Recent awesome - dev blog

Β· 248 words Β· 2 minute read

Recent Awesome πŸ”—

Is similar to github trending page, but for items in awesome lists.

It’s composed on two basic parts

  1. Crawler: a job executed daily (using github actions?) to parse the awesome lists. The idea is to get some information as (awesome list, category in the list, link to the resource, date added to the list)
  2. a simple webpage that could get the json and show you the lastest additions

Crawler πŸ”—

First milestone is be able to get the for a sample awesome list (for example this: https://github.com/TheJambo/awesome-testing#readme) get each bullet point with the text, the link and the category (if possible)
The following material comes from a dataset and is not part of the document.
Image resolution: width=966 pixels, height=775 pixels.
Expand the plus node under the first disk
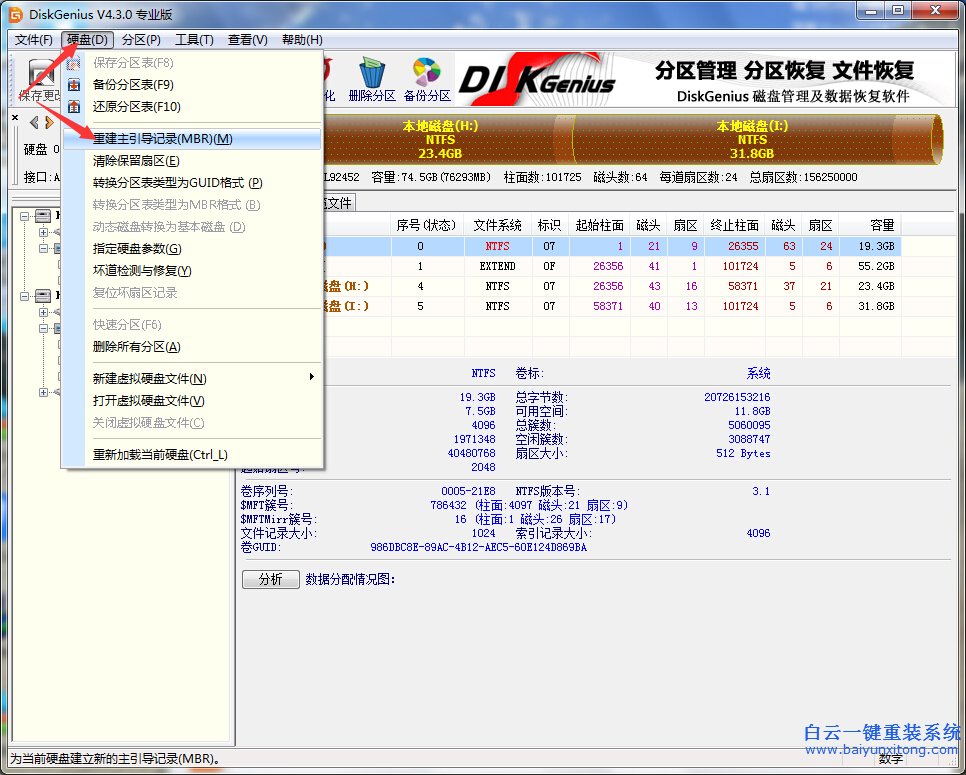point(43,233)
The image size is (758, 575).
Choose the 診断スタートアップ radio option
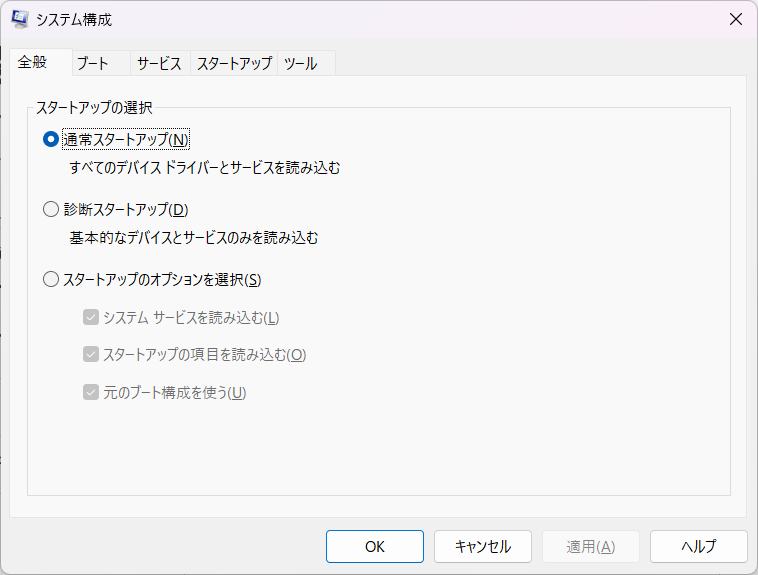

I am going to give a try to mistune2 library, that apart from generating html from markdown, can get you the AST (Abstract Syntax Tree) from the markdown.
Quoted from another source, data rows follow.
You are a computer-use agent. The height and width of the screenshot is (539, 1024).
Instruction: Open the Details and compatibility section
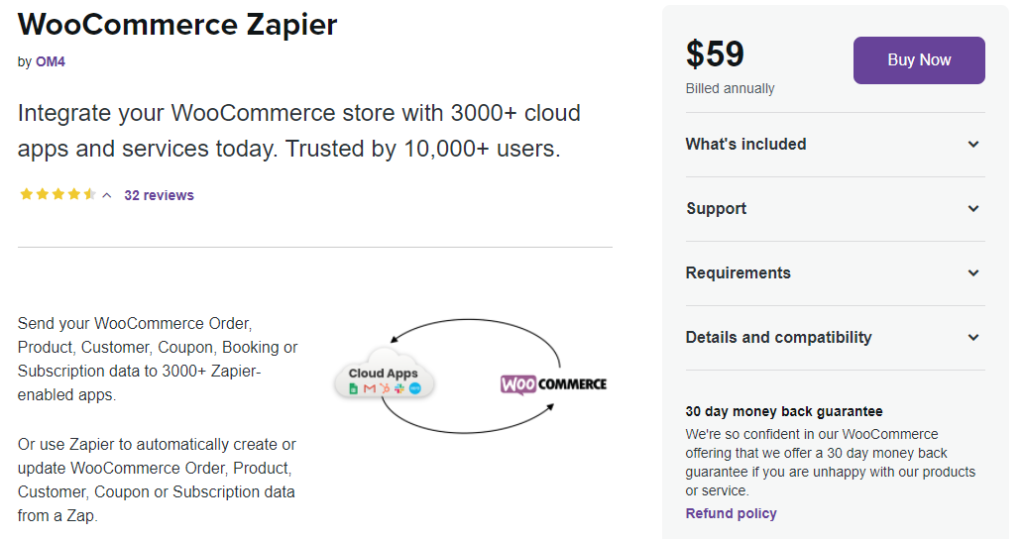click(x=835, y=338)
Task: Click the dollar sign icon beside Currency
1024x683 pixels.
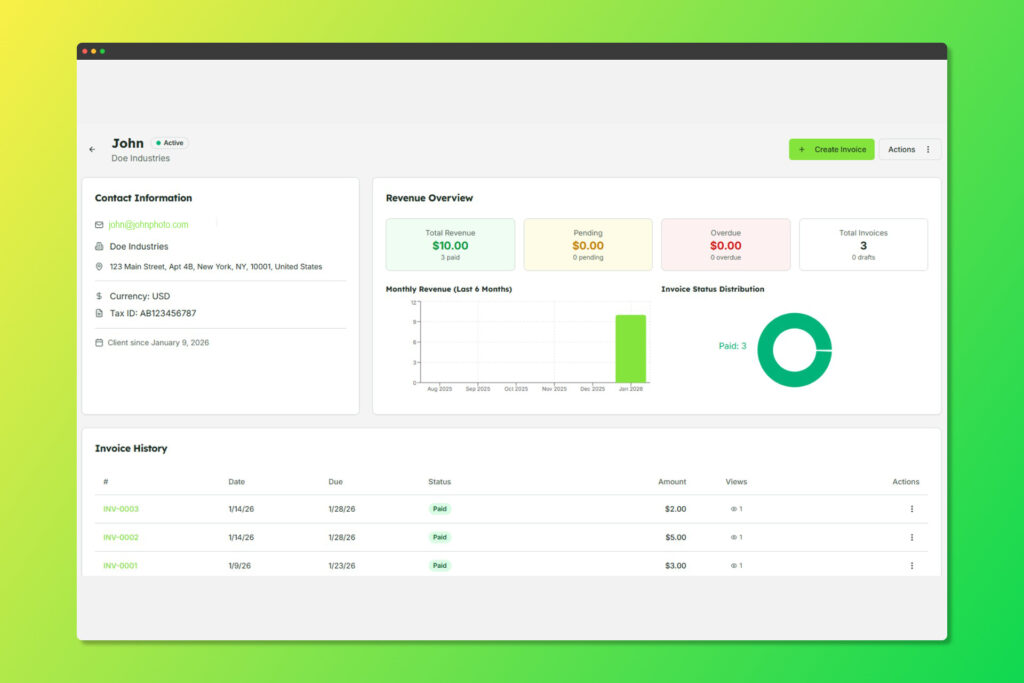Action: tap(99, 296)
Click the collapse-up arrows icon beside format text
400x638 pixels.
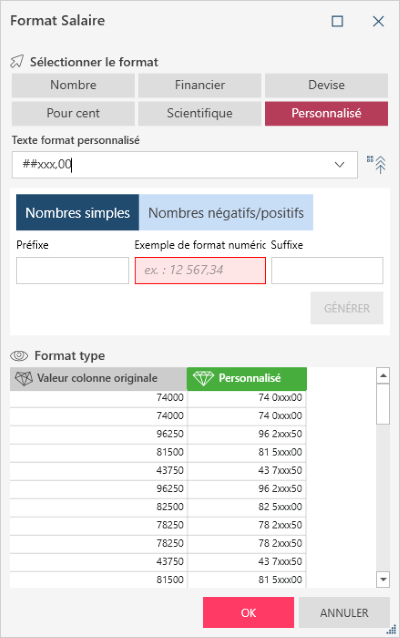[x=376, y=164]
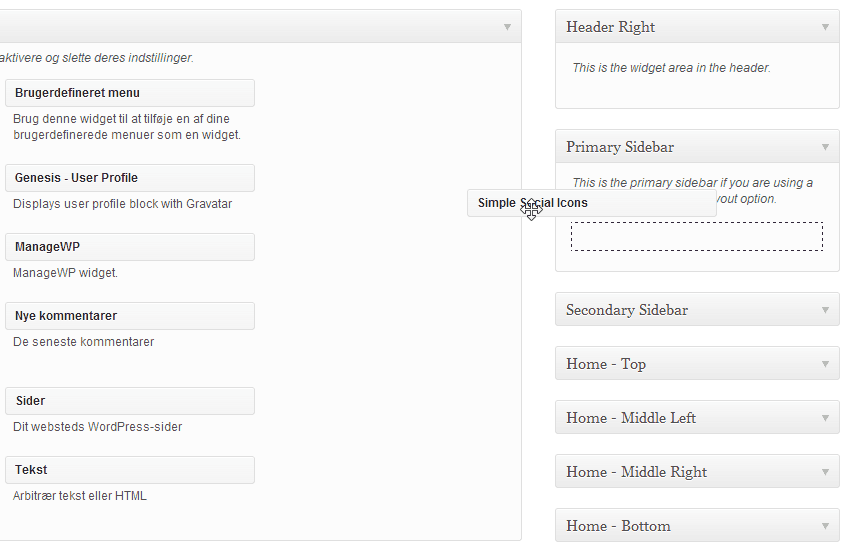Image resolution: width=851 pixels, height=555 pixels.
Task: Open the Home - Bottom header
Action: point(697,526)
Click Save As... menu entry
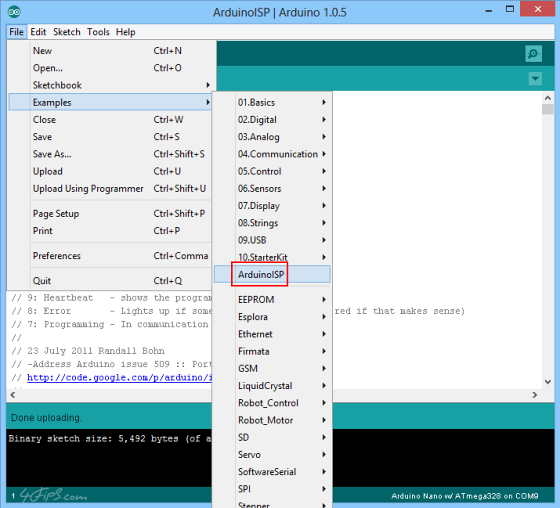The image size is (560, 508). click(110, 154)
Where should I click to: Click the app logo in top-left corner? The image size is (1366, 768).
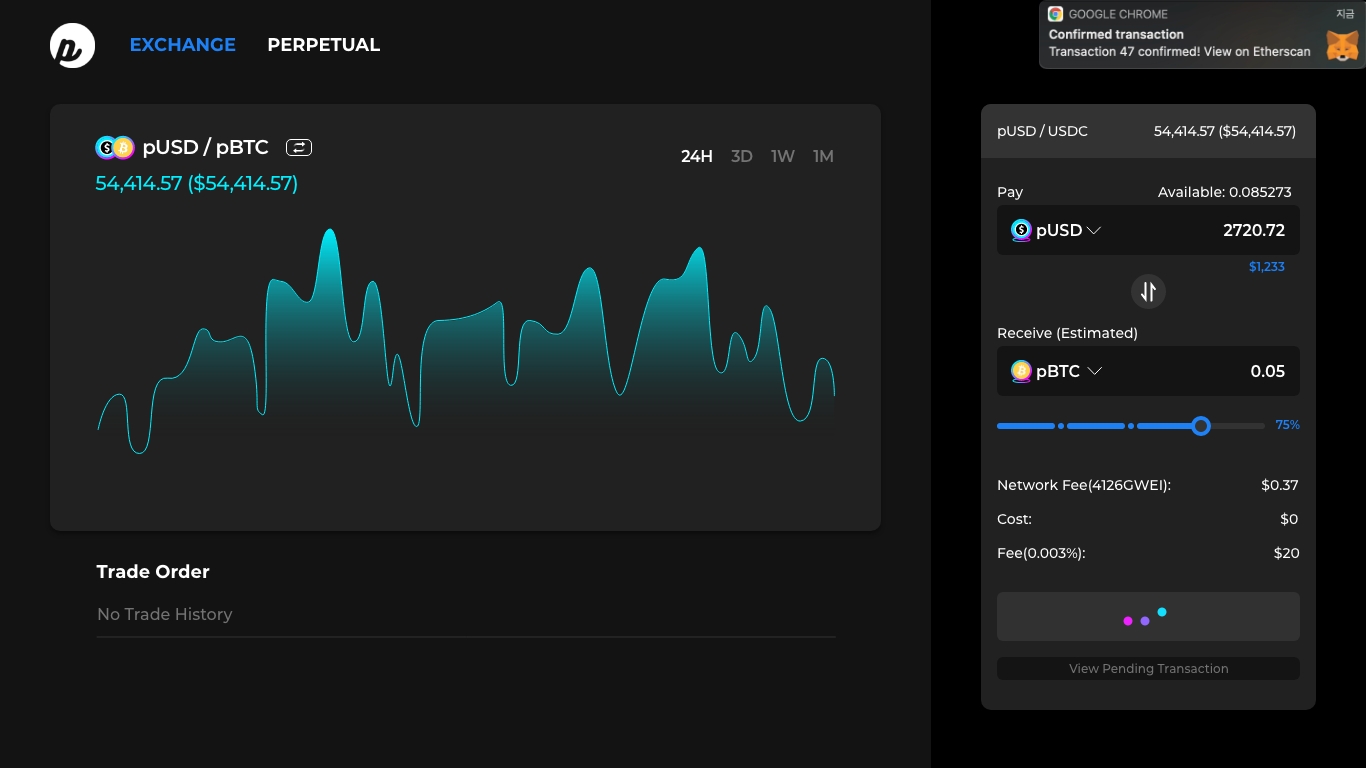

From here it should be easy to detect the bullet points that have a link and get them.

You can see the ugly code here https://github.com/kozko2001/awesome-list-crawler

Infrastructure πŸ”—

I am gonna use AWS:

  1. Create and ECR (a place to store docker images)
  2. Create a github action that each time I commit to the repository will push the image to the ECR (I have to be extra careful to create a user with just enough permissions to push there) see: useful tutorial -> https://aws.plainenglish.io/build-a-docker-image-and-publish-it-to-aws-ecr-using-github-actions-f20accd774c3
  3. Have a lambda that will execute the docker image once a day -> and store the result into a public S3

For doing all the provisioning I will try to use CDK for python (first time!)